Dia de los Muertos, or Day of the Dead, is a holiday focused on venerating the souls and lives of people who have passed away. During this day of celebration Munoz handed out Pan de Muerto, Mexican sweet bread that is traditionally eaten for the holiday that is decorated with sugar to represent bones. She also taught her students about the significant holiday items and what they represent.

“We go over the cempasuchil (marigolds), which are flowers that depict how it is believed that the spirits are going to find their way by seeing the brightness of those petals of the flowers. We talk about las calacas (skeletons) and how they continue to live in the world beyond,” Munoz said.

The holiday is separated into three days, each with distinct intentions. Munoz had her students get read source url y for her classroom celebration on Nov. 3 by completing projects on each of these days.

“During the days we were preparing by constructing [paper] coffins. We were involved with the whole process to have a more in depth understanding,” Munoz said.

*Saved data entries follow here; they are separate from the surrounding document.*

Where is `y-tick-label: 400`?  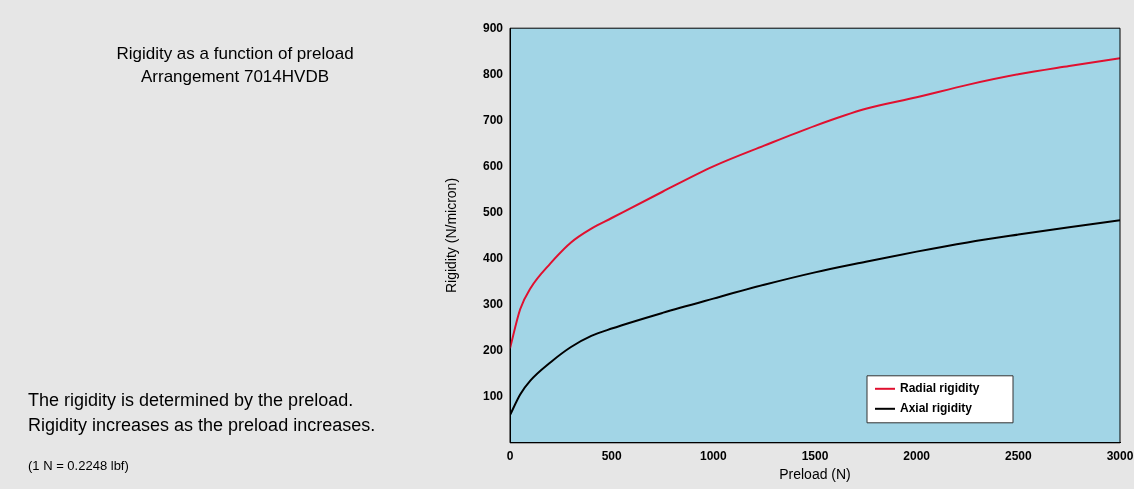 y-tick-label: 400 is located at coordinates (493, 258).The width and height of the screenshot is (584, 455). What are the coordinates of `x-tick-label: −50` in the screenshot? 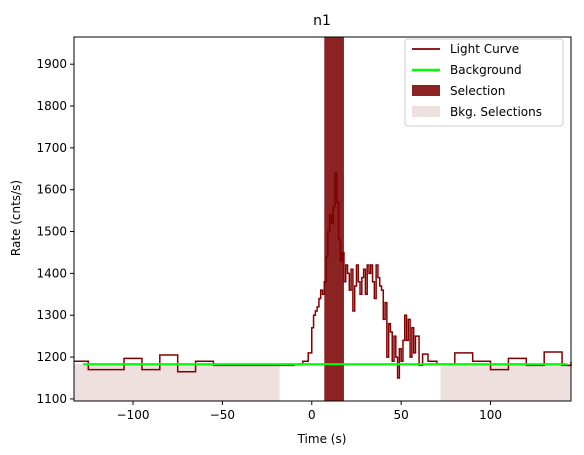 It's located at (222, 415).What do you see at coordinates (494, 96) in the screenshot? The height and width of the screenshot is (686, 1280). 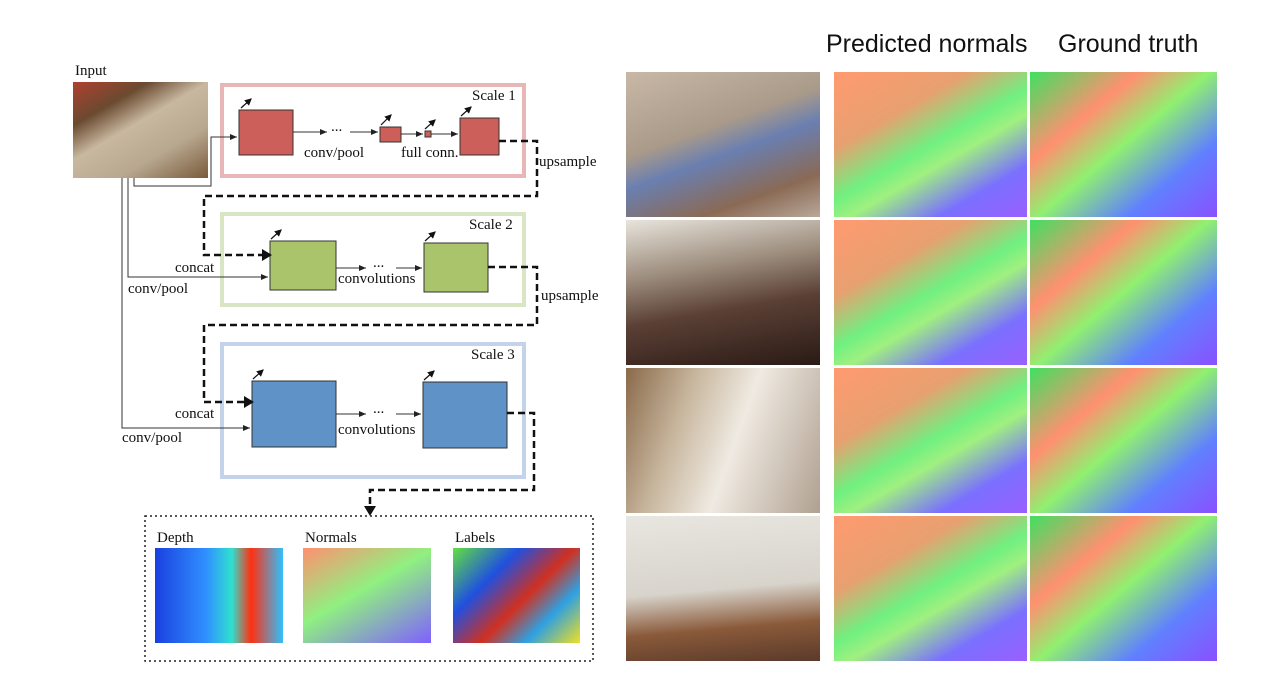 I see `scale1-title: Scale 1` at bounding box center [494, 96].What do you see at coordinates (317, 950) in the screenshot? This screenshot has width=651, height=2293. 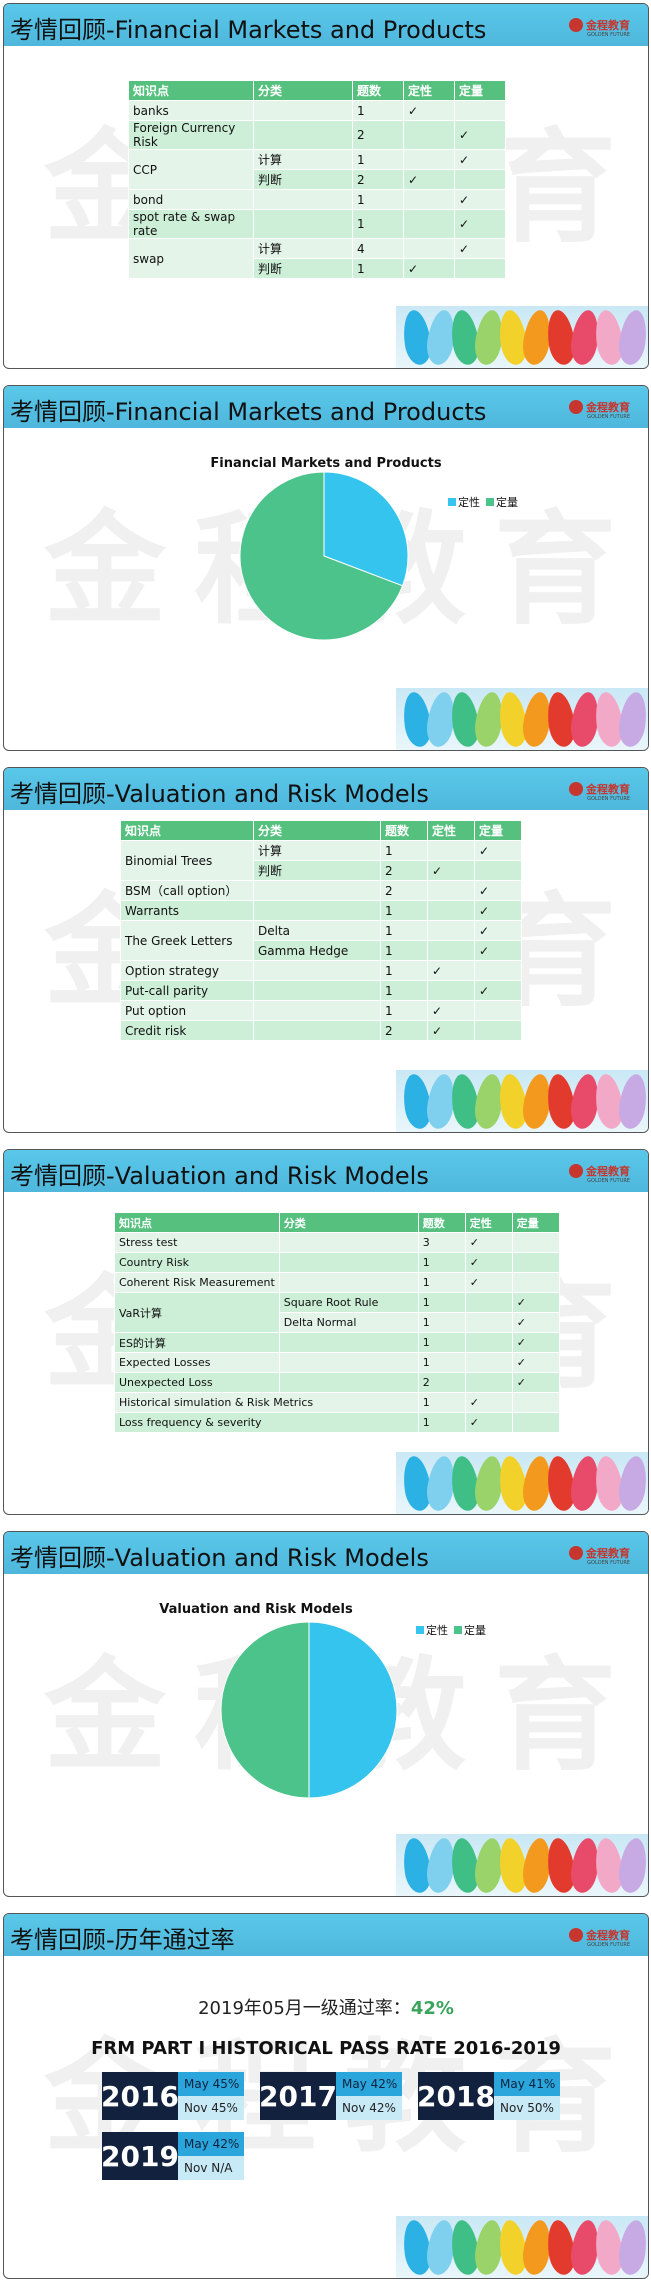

Although the class made coffins, many others who celebrate create altars or decorate the tombstones of their loved ones. For some, this is a very meaningful holiday.

“It is to celebrate the people that we love who have passed away, to reach out to them and let them know that they are here with us no matter what,” junior and Spanish 3-4 student Ezrah Guerrero said.

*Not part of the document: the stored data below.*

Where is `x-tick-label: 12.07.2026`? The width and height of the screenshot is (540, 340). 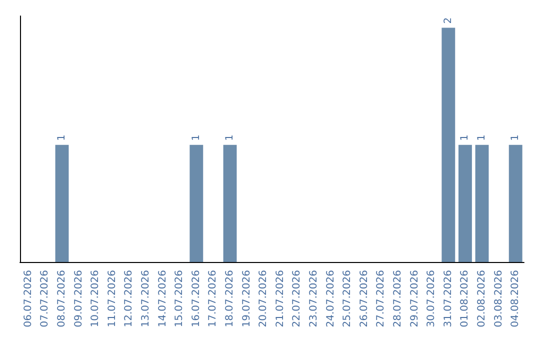 x-tick-label: 12.07.2026 is located at coordinates (130, 299).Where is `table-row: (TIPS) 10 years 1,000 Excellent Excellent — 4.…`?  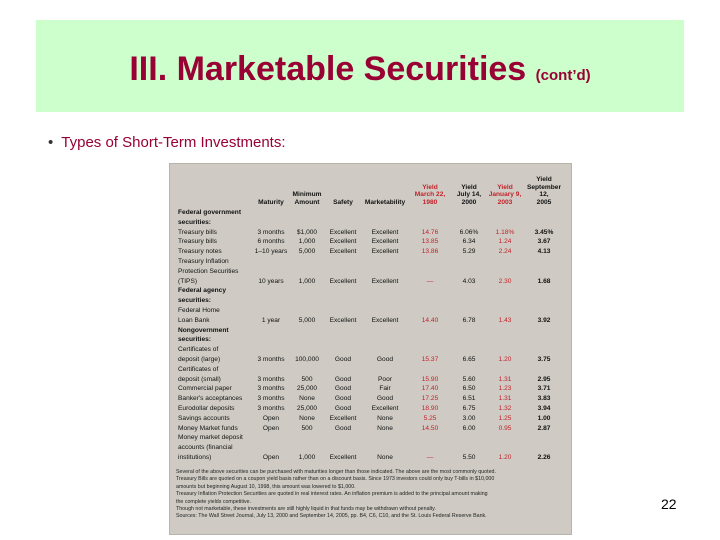
table-row: (TIPS) 10 years 1,000 Excellent Excellent — 4.… is located at coordinates (370, 282).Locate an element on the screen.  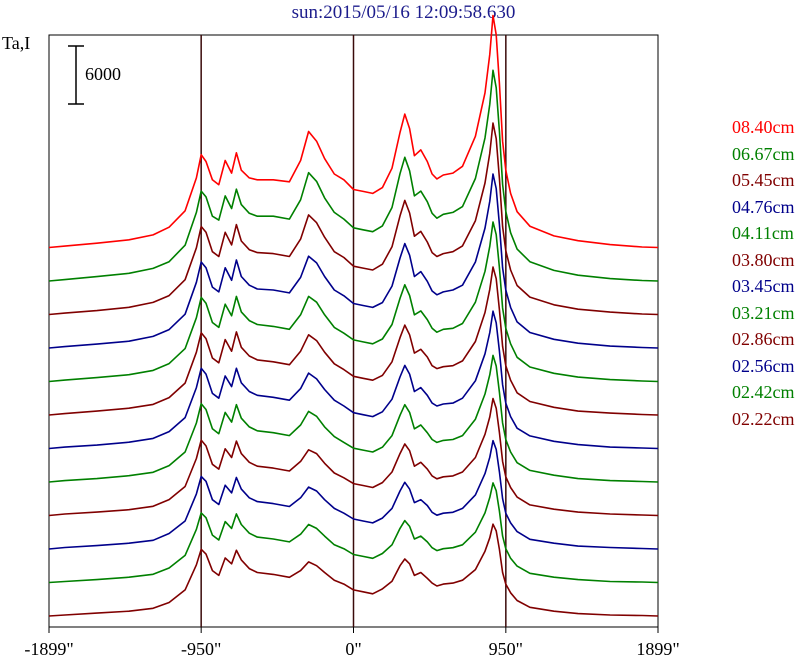
legend-item-06.67cm: 06.67cm is located at coordinates (764, 154). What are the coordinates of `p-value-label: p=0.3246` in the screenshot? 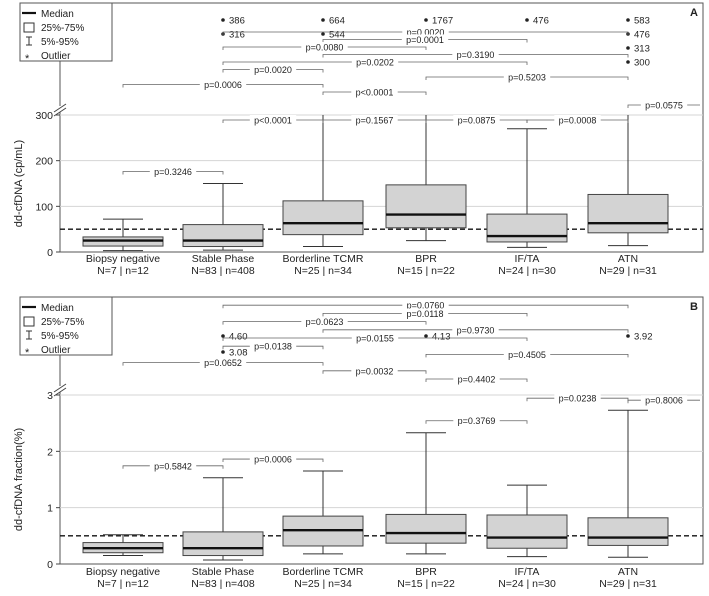 It's located at (173, 172).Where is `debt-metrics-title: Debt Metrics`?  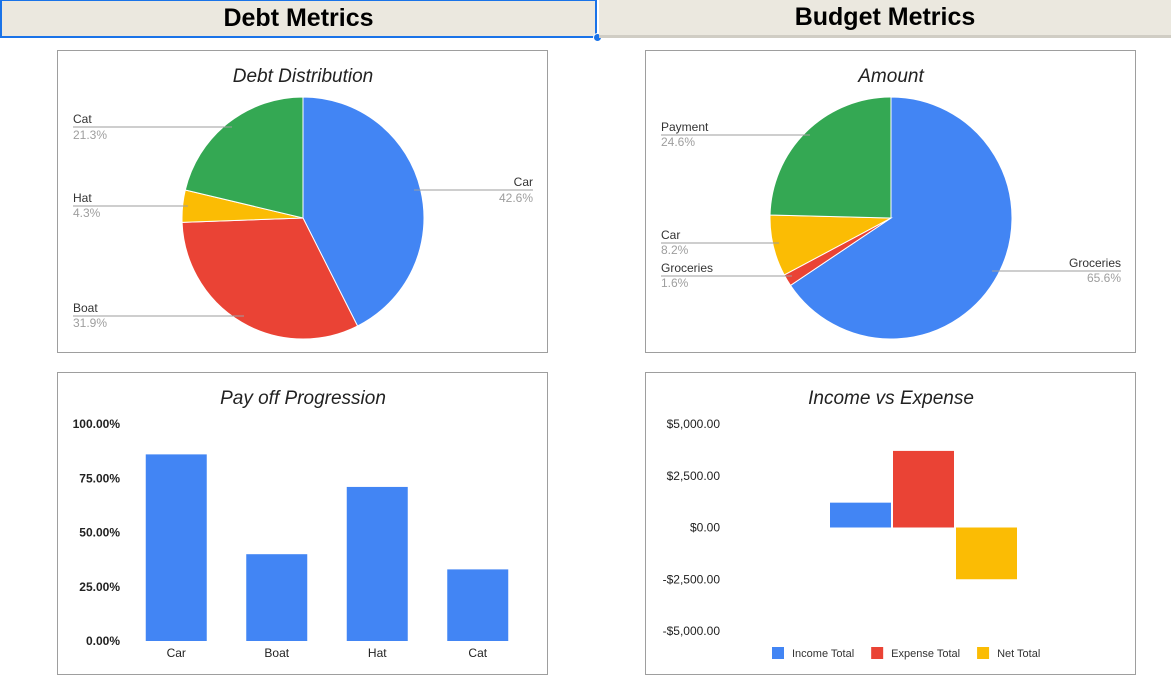 debt-metrics-title: Debt Metrics is located at coordinates (298, 18).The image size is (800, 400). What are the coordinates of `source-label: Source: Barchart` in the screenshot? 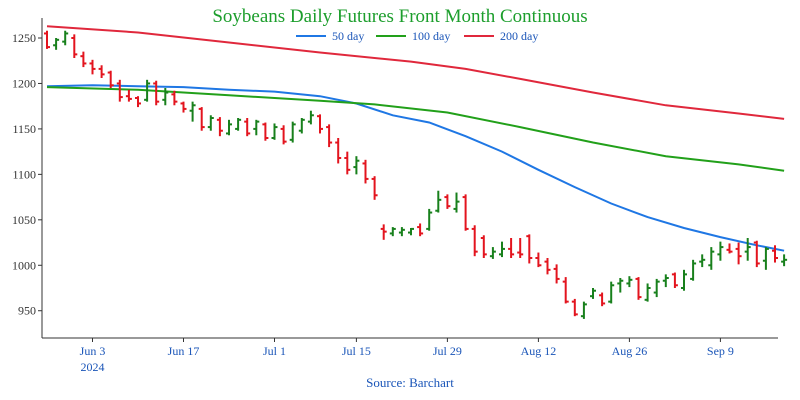 It's located at (410, 382).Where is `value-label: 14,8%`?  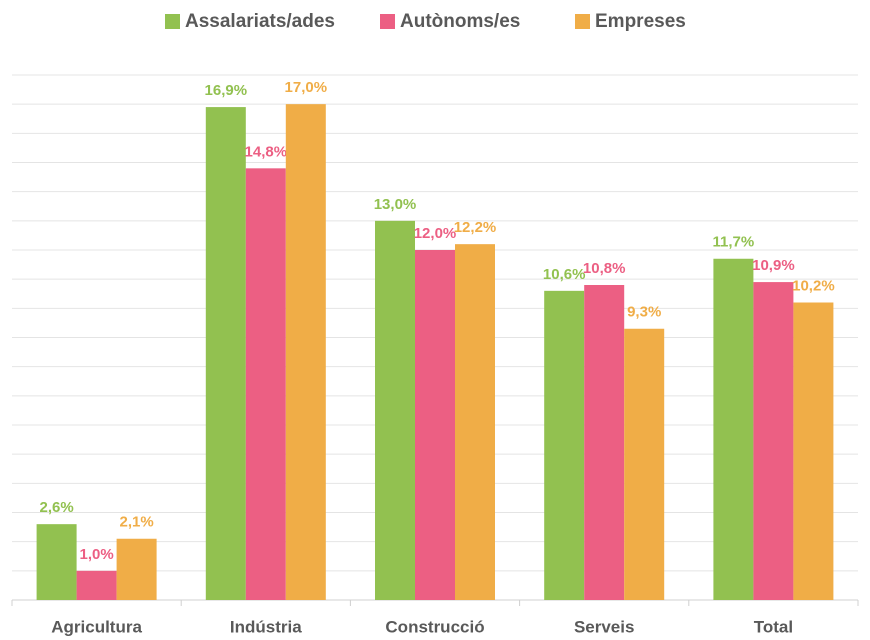 value-label: 14,8% is located at coordinates (266, 152).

Munoz has taught within the SUHSD for almost thirty years. The location of the school district is one of the reasons she celebrates this holiday.
“Since we have such a strong connection to Mexico, people in the community should have more of an understanding of what their culture is,” Munoz said.

Even though the holiday goes all the way back to Mayan civilization, many students are unfamiliar with it. Introducing this holiday to Spanish students helps create a deeper knowledge.

“Learning about Day of the Dead in a Spanish class will help tie together real world applications of the language. By learning these things I have been able to understand the world around me,” sophomore and Spanish 3-4 student Ariana Stratton said.

In addition, exposure to Dia de los Muertos offers more than just knowledge on the Spanish language and culture. Participating in this holiday enables some students of Latin descent to make a more personal connection to the holiday.

“I am half mexican myself and I don’t celebrate the Day of the Dead. I want to connect back to my family. I will definitely look into celebrating again,” Stratton said.

Munoz also wants to show global outlooks on general ideas, such as death. By introducing students at BVH to the holiday she is able to contrast western and Latin ideologies.

“The western civilization see death as being so finalized and mysterious. People fear it. The indigenous culture doesn’t see it that way, they see it as a celebration to continue beyond the state of living,” Munoz said.

Celebrating Dia de los Muertos with her students is something that Munoz plans to continue in the upcoming years. It allows students to not only learn about the holiday, but also learn many different aspects of the world.

“It is extremely important to learn about these cultures in high school because if we open our minds and embrace other cultures it will lead us to eventually move away from hatred towards other cultures,” Stratton said.  “If we educate ourselves then we can learn and not have a reason for hatred.”